[Start of section]

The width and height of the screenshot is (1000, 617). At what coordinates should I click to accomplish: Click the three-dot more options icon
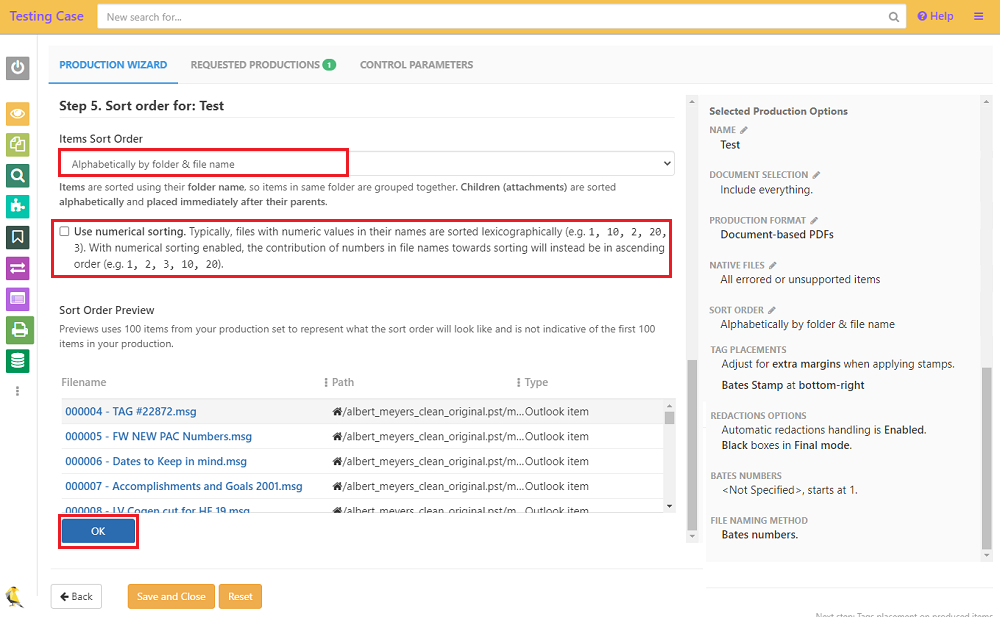tap(17, 394)
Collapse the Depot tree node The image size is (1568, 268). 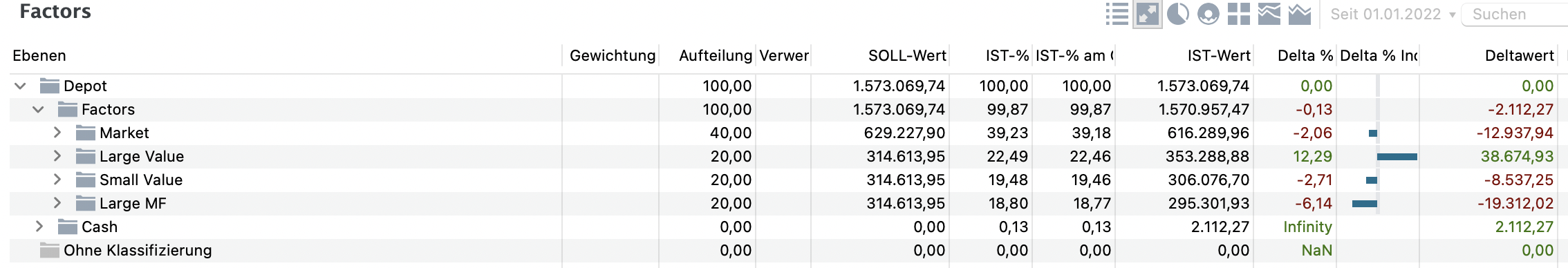(x=20, y=86)

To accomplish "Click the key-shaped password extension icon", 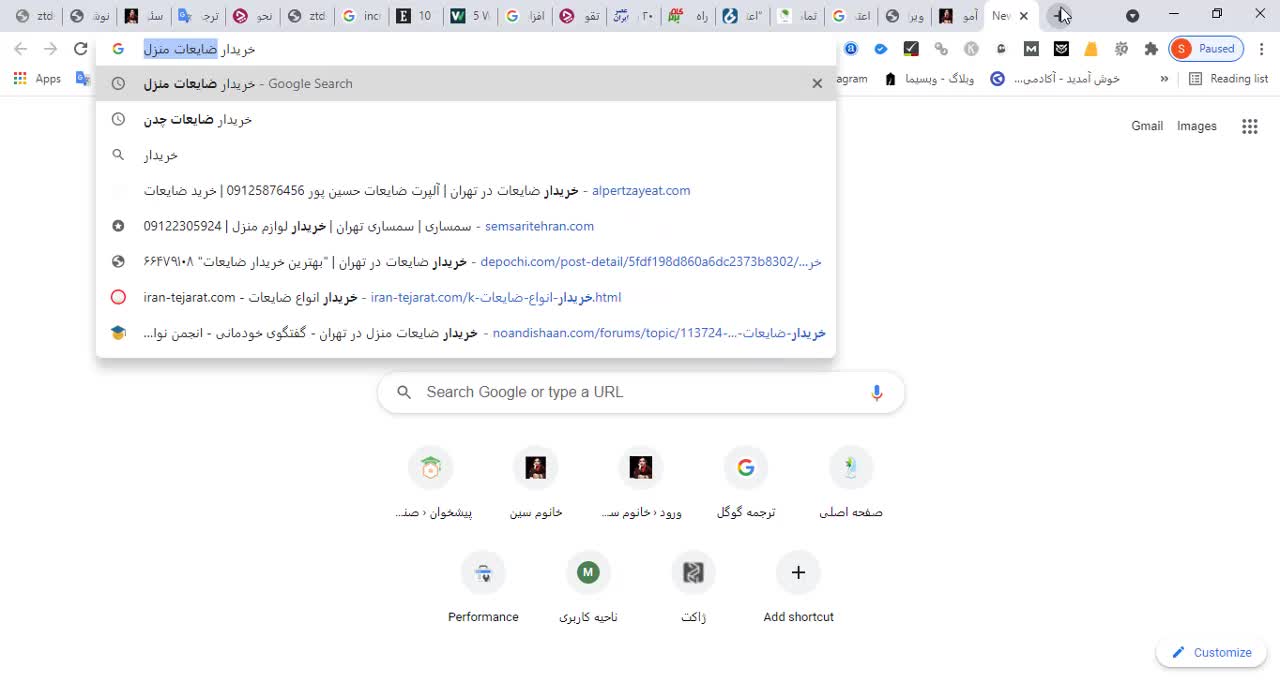I will click(941, 48).
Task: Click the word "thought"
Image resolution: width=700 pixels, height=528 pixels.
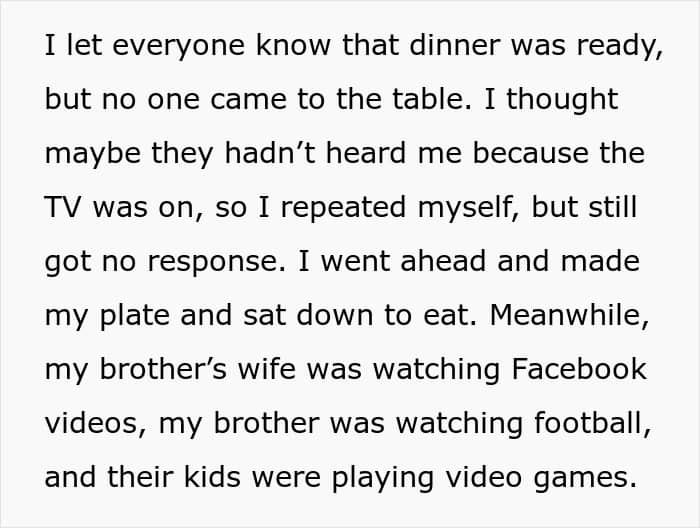Action: click(562, 100)
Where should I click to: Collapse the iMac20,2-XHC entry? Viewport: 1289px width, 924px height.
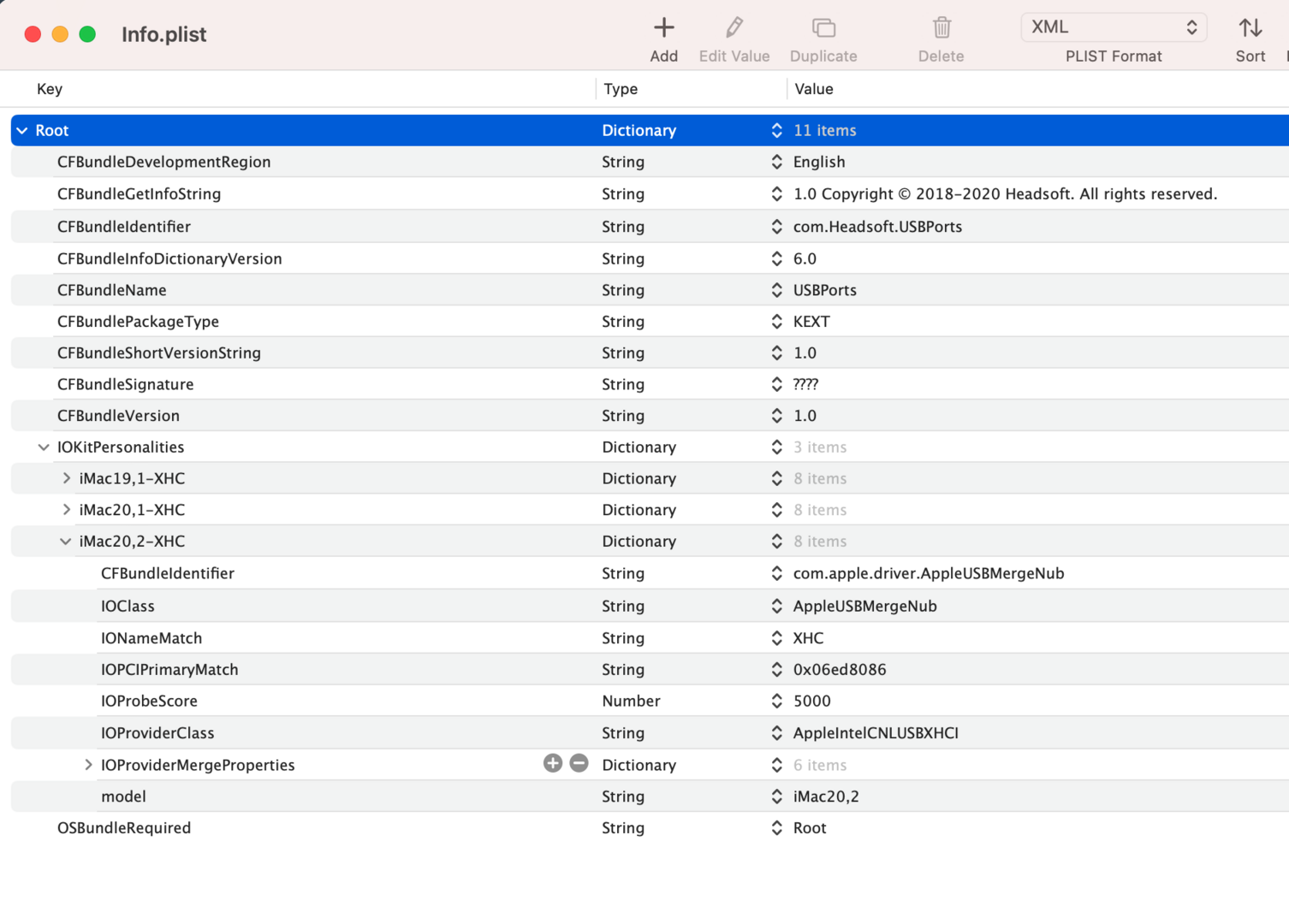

[End of section]

## Aim of the exercise
Here the job is to retype exactly the lines that start at the one containing "Task: Click the" and run through the end of the records above, leaving out pictures.

## Task response
Task: Click the word "thought"
Image resolution: width=700 pixels, height=528 pixels.
Action: click(562, 100)
Where should I click to: Collapse the iMac20,2-XHC entry? Viewport: 1289px width, 924px height.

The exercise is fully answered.